One strength of this study is the methodology, which involved the use of radiological reports rather than hospital discharge data, thus avoiding the ascertainment of the same fracture multiple times [15]. Due to the small number of medical imaging centres in the region, we were able to ascertain fractures for most residents of the BSD. However, for one radiological clinic that opened in 2005, we were unable to obtain radiological reports. We may also have missed a small number of fractures from residents of the BSD who sustained their fractures and were managed outside the region. We also had a small number of participants from the Fracture Cohort to investigate risk factors, but our results are similar to those reported in the literature. The Fracture Cohorts for men and women were of different ages; women were 35 years or over, and men were 20 years and over. However, we observed that women did not sustain many humerus fractures in the 20–29 year age group (Fig. 2), suggesting that even if the Fracture Cohort for women contained all adult individuals, the results would not differ from what we have reported.

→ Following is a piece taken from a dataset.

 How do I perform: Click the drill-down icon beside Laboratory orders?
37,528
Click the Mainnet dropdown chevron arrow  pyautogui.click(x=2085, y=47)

Finally, incidence rate data were collected for men and women during the years 2006 and 2007, whereas risk factors were collected for women at a different time (1994–1996), which we acknowledge as a limitation in the results for risk factors in this study. In addition, the numbers of participants in the Fracture Cohorts for both men and women were low and as such, the results of the risk factor analysis should be interpreted with caution.

Conclusions

This study reports on humerus fractures for males and females during 2006 and 2007 in south-eastern Australia. For all humerus fractures, males had a lower median age than females. The median age of humeral shaft fracture was lower than for proximal humerus fractures, in both sexes. Men were hospitalised more often than women. Males and females both had high incidence of humeral shaft fractures in childhood, with increasing proximal humerus fractures in mid-adulthood (>50 years). Many fractures were the result of a fall onto an outstretched hand or shoulder. In men, age, femoral neck BMD, prior fracture and milk consumption were identified as independent predictors of humerus fracture. In pre-menopausal women, only height and falls were independent predictors. However, in post-menopausal women, ultradistal forearm BMD, weight, education, prior fracture, dairy consumption and decreased vision were all independent predictors. These risk factors may help to predict and prevent proximal humerus and shaft fractures in men and women.